**TASK PROMPT**
Keep to one stretch of the data below, the lines from the one with "Click the Save floppy disk icon" up to and including the one with "Viewport: 434px width, 346px height.", and return that stretch exactly.

**DATA TO EXAMINE**
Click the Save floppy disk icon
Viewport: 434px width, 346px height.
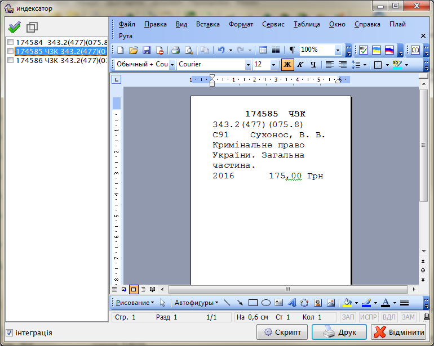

---

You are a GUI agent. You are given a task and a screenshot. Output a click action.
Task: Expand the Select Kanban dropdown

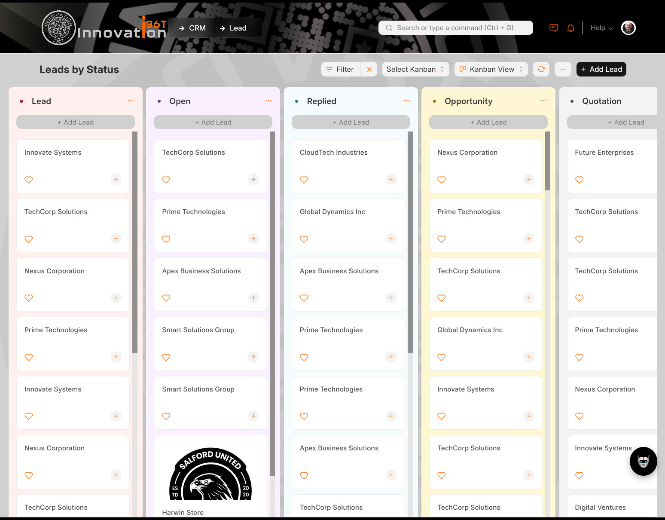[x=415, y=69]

**THE COMPLETED TASK**
Click the Save floppy disk icon
Viewport: 434px width, 346px height.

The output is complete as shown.